Boosted by the wave of so-called generative AI, which requires the development of additional capabilities in the cloud, CrowdStrike raised its annual forecasts in June.
Although its business has been booming, the group is still struggling with profitability.
In 2023, it recorded a net profit of just $89 million, its first annual profit since its creation.
The company’s main competitors are Palo Alto Networks and SentinelOne, both stand-alone cybersecurity firms.
But cloud computing giants Microsoft, Amazon and Google provide their own cybersecurity software and are also rivals.
North Korea hack
CrowdStrike, which is also a cyber intelligence company, made headlines when it helped investigate several high-profile cyber attacks.

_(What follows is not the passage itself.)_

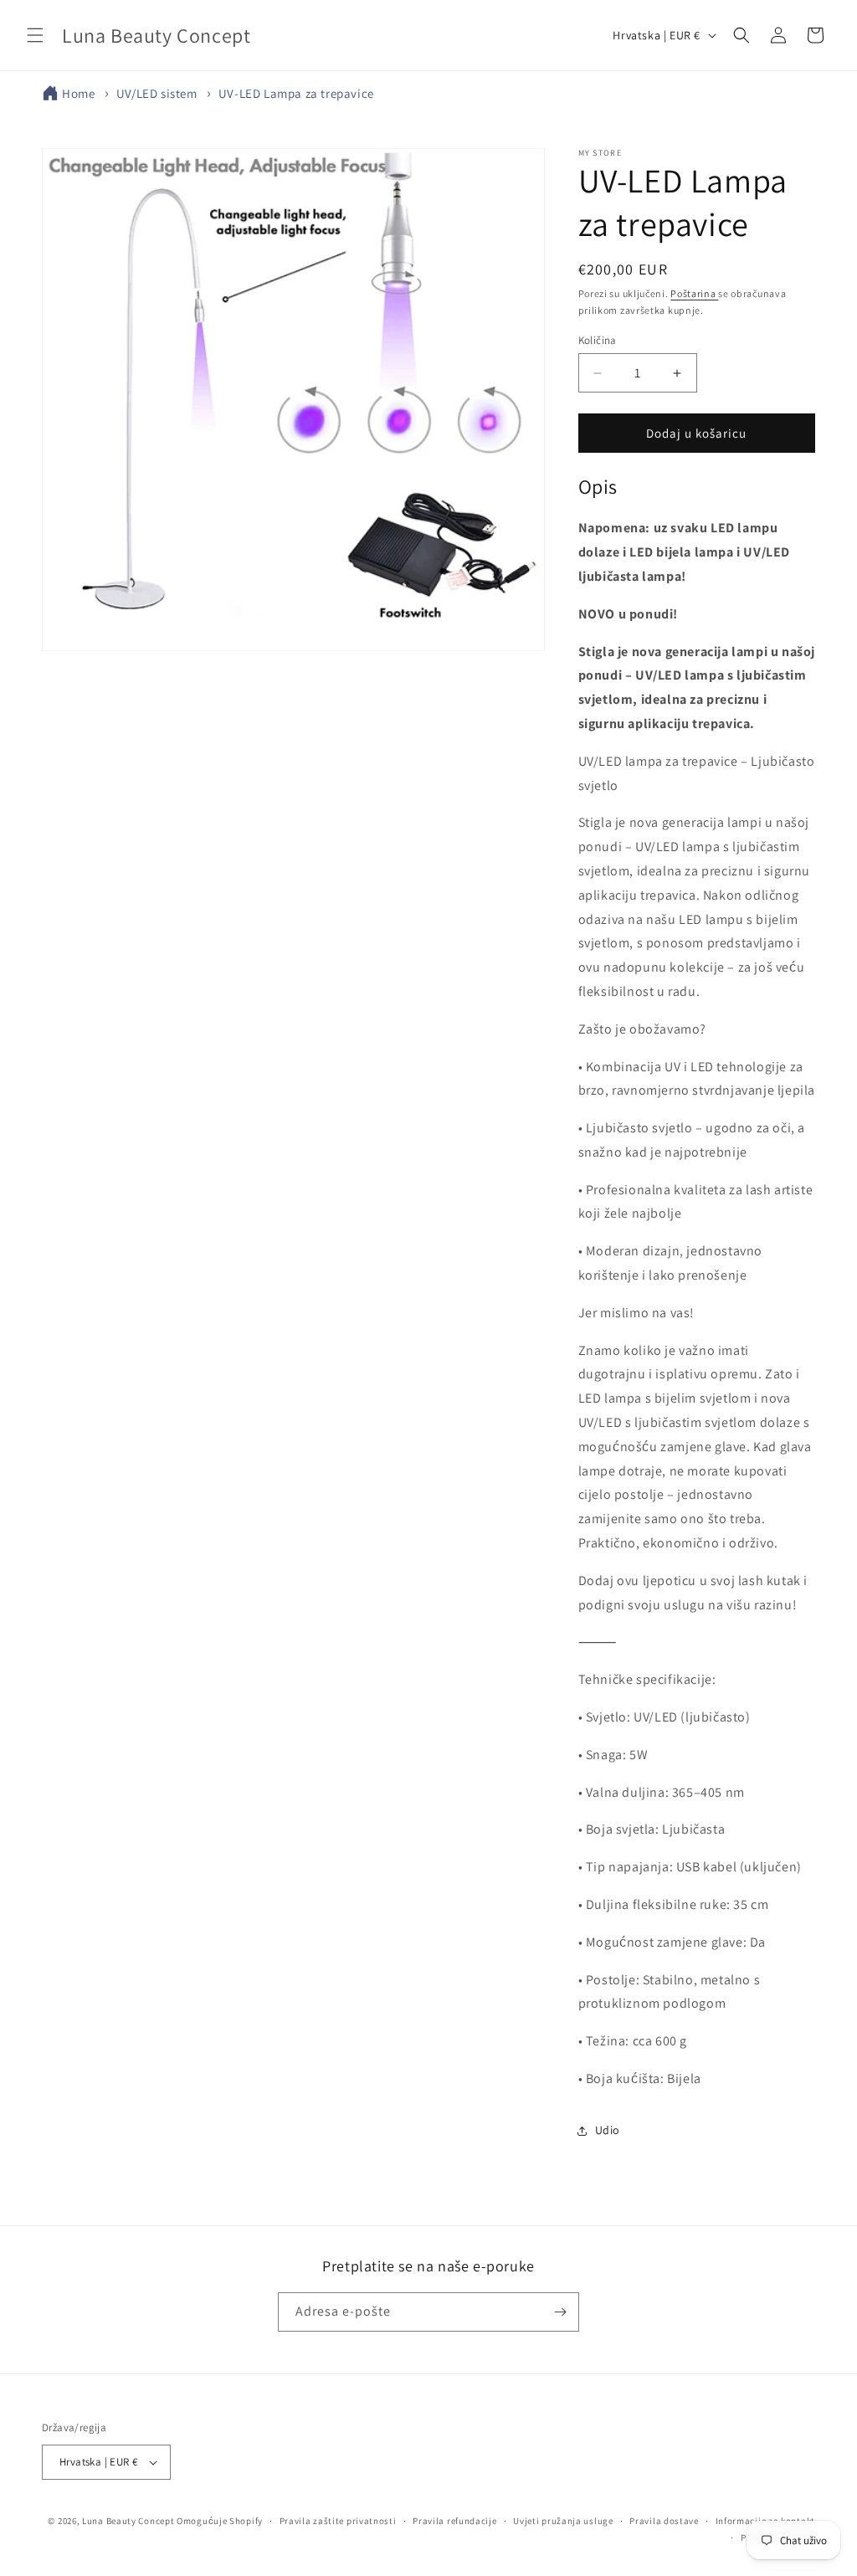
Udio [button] (607, 2129)
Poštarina (694, 293)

Most famously, in 2014, CrowdStrike discovered evidence linking North Korean actors to the hacking of servers at Sony Pictures.
The hackers stole large amounts of data and threatened terrorist acts against movie theatres to prevent the release of “The Interview,” a comedy about North Korea’s leader.

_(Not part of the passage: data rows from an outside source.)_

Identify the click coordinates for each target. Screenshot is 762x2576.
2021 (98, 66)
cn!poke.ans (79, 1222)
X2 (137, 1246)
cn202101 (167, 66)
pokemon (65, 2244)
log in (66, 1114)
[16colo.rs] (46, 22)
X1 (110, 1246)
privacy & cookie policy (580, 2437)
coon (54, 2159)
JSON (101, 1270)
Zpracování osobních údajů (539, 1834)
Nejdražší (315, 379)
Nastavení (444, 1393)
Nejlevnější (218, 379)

The studio initially cancelled the movie’s theatrical release, but reversed its decision after criticism.
Sony estimated the direct costs of the hack to be $35 million for investigating and remediating the breach.

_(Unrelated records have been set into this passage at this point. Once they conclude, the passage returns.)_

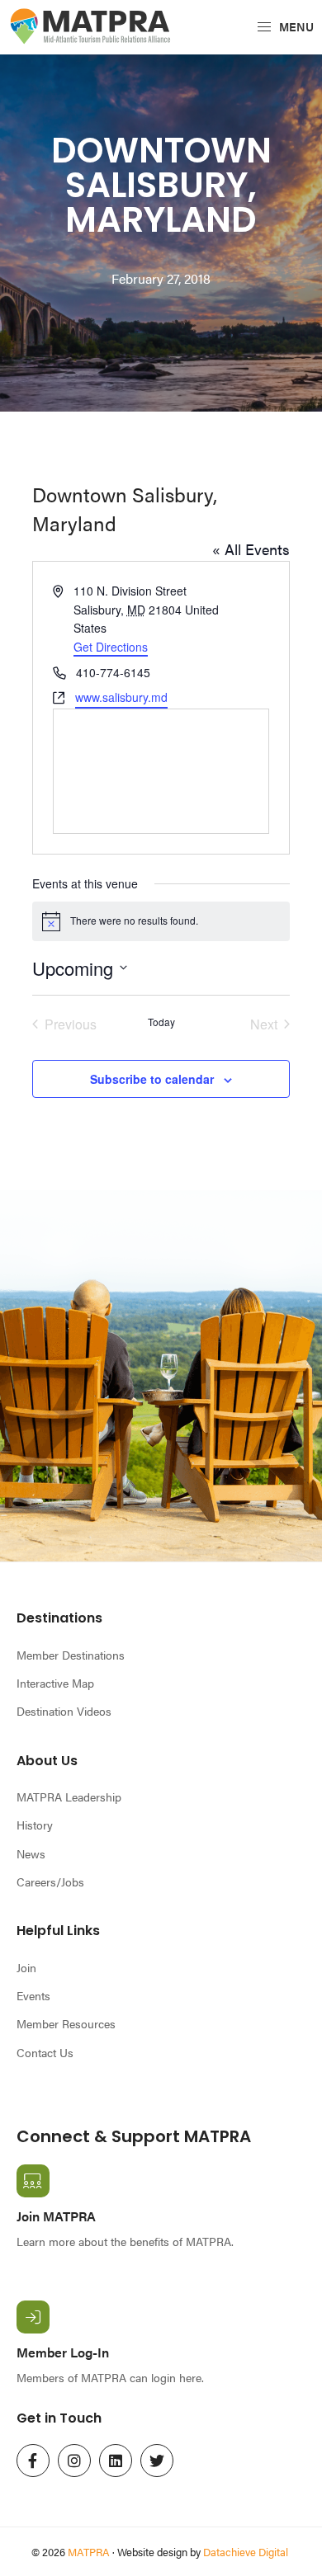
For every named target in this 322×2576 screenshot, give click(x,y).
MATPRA (89, 2552)
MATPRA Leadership (69, 1796)
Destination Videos (64, 1710)
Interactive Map (55, 1682)
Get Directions (110, 646)
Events (33, 1995)
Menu (295, 26)
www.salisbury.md (121, 697)
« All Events (251, 549)
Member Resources (66, 2023)
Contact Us (45, 2052)
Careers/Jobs (50, 1881)
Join (26, 1967)
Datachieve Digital (245, 2552)
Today (161, 1022)
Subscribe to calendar (152, 1079)
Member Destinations (71, 1654)
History (35, 1824)
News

CrowdStrike also helped investigate the 2015-2016 cyber attacks on the Democratic National Committee (DNC) in the United States and their connection to Russian intelligence services.
In December 2016, CrowdStrike released a report stating that a Russian government-affiliated group called Fancy Bear had hacked a Ukrainian artillery app, potentially causing significant losses to Ukrainian artillery units in their fight against Moscow-backed separatists.
However, this assessment was later disputed by some organisations and CrowdStrike rolled back some of the claims.
Criticism of Microsoft
In recent months, CrowdStrike has criticised Microsoft for its lapses on cybersecurity as the Windows maker admitted to vulnerabilities and hackings by outside actors.
Among other criticisms, CrowdStrike slammed Microsoft for still doing business in China.
“You’re telling the public they can’t use Huawei, and they can’t let kids watch dance videos on TikTok because China is going to collect intelligence,” Shawn Henry, chief security officer at CrowdStrike, said last year.
“Yet, the most ubiquitous software, which is used throughout the government and throughout every single corporation in this country and around the world, has engineers in China working on their software,” Henry told Forbes.
‘This was not a cyberattack’
CEO Mr Kurtz apologised for the issue, which left users with a “blue screen of death” and confirmed the company has deployed a fix.
“This was not a cyberattack,” he said in a public statement.
“The outage was caused by a defect found in a Falcon content update for Windows hosts. Mac and Linux hosts are not impacted.”
“All of CrowdStrike understands the gravity and impact of the situation. We quickly identified the issue and deployed a fix, allowing us to focus diligently on restoring customer systems as our highest priority.”
Mr Kurtz added “nothing is more important” to him than the trust customers and partners have in Crowdstrike.
“As we resolve this incident, you have my commitment to provide full transparency on how this occurred and steps we’re taking to prevent anything like this from happening again.”
In a statement on Friday, Prime Minister Anthony Albanese acknowledged Australians are “concerned about the outage that is unfolding globally and affecting a wide range of services”.
“My Government is working closely with the National Cyber Security Coordinator,” Mr Albanese said.
“There is no impact to critical infrastructure, government services or Triple-0 services at this stage.”
Deputy secretary of the Cyber and Infrastructure Security Centre, Hamish Hansford, said it could take “days” for systems to recover.
“Over the next hours and days, we hope that this incident will self-resolve as technical responses kick in. There is no reason to panic, it is not a cybersecurity incident.”